By Dennis Shook, for   Published Jun 02, 2006 at 5:27 AM
The failure of the state Legislature Wednesday to override Gov. Jim Doyle's veto of their oversight of casino sitings makes the odds much better that Kenosha will someday get a casino, proponents say.

The plan by Kenosha developer Dennis Troha and the Menominee Nation to build an $808 million gaming facility at Dairyland Greyhound Park is currently pending approval by the U.S. Bureau of Indian Affairs. Troha and others expect that could come as early as later this year.

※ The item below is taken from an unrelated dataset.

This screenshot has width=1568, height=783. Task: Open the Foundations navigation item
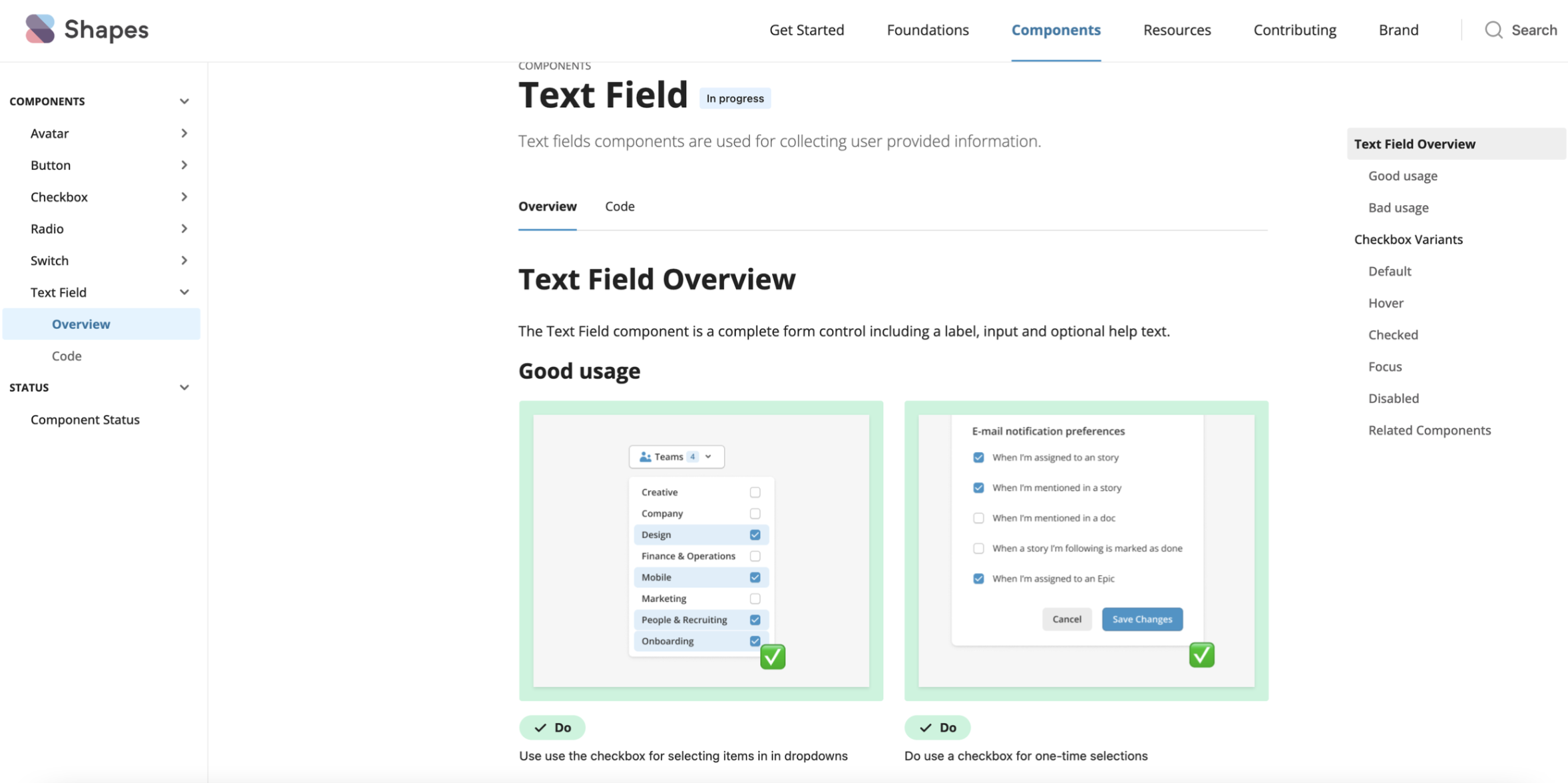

The state Assembly voted 54-43 against the override, far short of the two-thirds vote that is needed to reverse a veto.

"The bipartisan vote also deals a crushing blow to the Forest County Potawatomi, who dropped hundreds of thousands of dollars on ads" to override the bill, said Kenosha project spokesman Evan Zeppos. "Perhaps most telling is the fact that the Potawatomi's aggressive effort failed to get even the Milwaukee delegation to vote their way."

Zeppos called for a détente between the two tribes, saying, "We have been saddened that the Potawatomi, whose off-reservation Milwaukee casino has made them one of the richest tribes in the state, have used those riches to try to hurt a fellow tribe, particularly one as poor as the Menominee."

Jeff Crawford, attorney general for the Forest County Potawatomi Community, said he expects the issue of legislative oversight to be reintroduced in the next legislative session.

"Without legislative oversight, Milwaukee has been left powerless to voice concerns" on the Kenosha casino, he said.

Crawford said the process is flawed when the Connecticut-based Mohegan tribe, which would run the casino for the first few years, and a "non-Native American millionaire developer" like Troha can cause economic harm to the Milwaukee casino.

State Rep. Jim Kreuser, D-Kenosha, said he was discouraged by personal attacks on Kenoshans by the public relations firm representing the Potawatomi, run by former Gov. Martin Schreiber.

"They not only had on a full-court press, they had extra people on the court," Kreuser said of the effort by the Potawatomi.

Kreuser said the Republicans were using the matter as a wedge issue against Doyle, but he noted that state Rep. Samantha Kerkman, R-Burlington, joined Democrats in voting against the override.

Kreuser, the state Assembly's minority leader, said the project is important to economic development in Kenosha and will be the first casino to allow the workers to organize into labor unions.